Phil Flynn, senior market analyst at Price Futures Group, said the resumption of oil exports Friday from the Kirkuk region in Iraq was behind a brief turn lower for oil prices. Exports from the region had been halted since federal forces retook control of it more than a year ago, according to the Financial Times.

Prices for the U.S. benchmark were down 6.2% for the week. A late-week recovery for WTI allowed the benchmark to halt what had been a record 12-session streak of declines, which took it on Tuesday down to $55.69 on the New York Mercantile Exchange. It was the lowest closing price for a front-month contract since Nov. 16, 2017, according to Dow Jones Market Data. The December contract expires at Monday’s settlement.

Global benchmark January Brent LCOF9, +0.72% added 14 cents, or 0.2%, to $66.76 a barrel on Friday. Its close at $65.47 a barrel on ICE Futures Europe, also on Tuesday, meant it officially joined its U.S. counterpart in a bear market, defined as at least a 20% pullback from a recent high. The contract saw a roughly 4.9% retreat from where it finished last Friday.

Supply concerns continue to drive trading. On Thursday, the Energy Information Administration reported that domestic-crude supplies rose for an eighth straight week—up 10.3 million barrels for the period ended Nov. 9.

Crude stocks at Cushing, Okla., the delivery hub for Nymex oil futures, saw another large build last week, while U.S. production rose to another record, analysts noted.

“Price reaction to the U.S. inventory data shows that negative news is now largely priced in …this was the eighth consecutive weekly rise in U.S. crude oil stocks, during which time stocks soared by a total of 48 million barrels. This highlights the need for OPEC to cut production,” said Carsten Fritsch and the commodities team at Commerzbank, in a note.
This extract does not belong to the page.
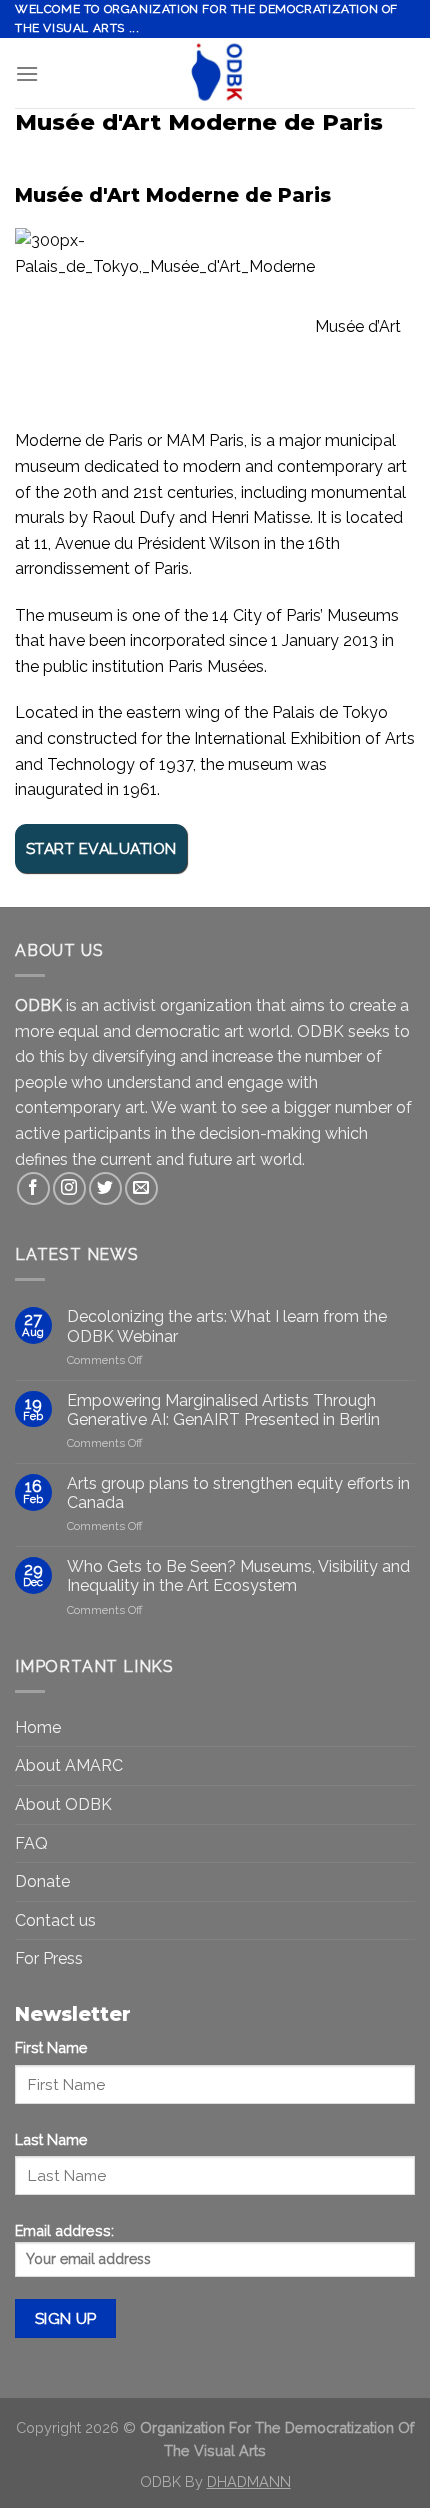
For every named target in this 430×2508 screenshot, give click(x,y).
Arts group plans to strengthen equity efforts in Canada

The U.S., Russia and Saudi Arabia, all leading producers, are pumping crude at record levels, causing global supply to significantly outrun demand, a monthly update from the International Energy Agency showed earlier this week.

Yet the price drop prompted the Organization of the Petroleum Exporting Countries and its allies, including Russia at that time, to signal last weekend that it could enact a joint production cut. Such a move would come just months after the group decided to ramp up production after more than a year of holding back output.

“The Saudis cannot be too happy with Trump’s [Iran sanctions] wavers, suggesting OPEC will cut production of 1.4 million barrels, while risking the wrath of President Trump,” said Stephen Innes, Asia-Pacific head of trading at Oanda, in an email update. For the time being, “looming production cuts will act as a foil to the downside risk from shockingly high U.S. inventory builds.”

Offering a clue on the production outlook, Baker Hughes BHGE, +0.39% on Friday reported that the U.S. oil-rig count rose for a second week, up by 2 at 888 this week.

Natural-gas futures, meanwhile, ended the week 14.9% higher, after settling Wednesday at the highest in over four years. December natural gas NGZ18, +8.72% added 5.8% to $4.272 per million British thermal units.

Also on Nymex Friday, December gasoline RBZ8, +1.59% rose 1.3% to $1.577 a gallon, settling about 2.7% lower on the week, while December heating oil HOZ8, +0.42% ended little changed at $2.074 a gallon, for a weekly loss of about 4.6%.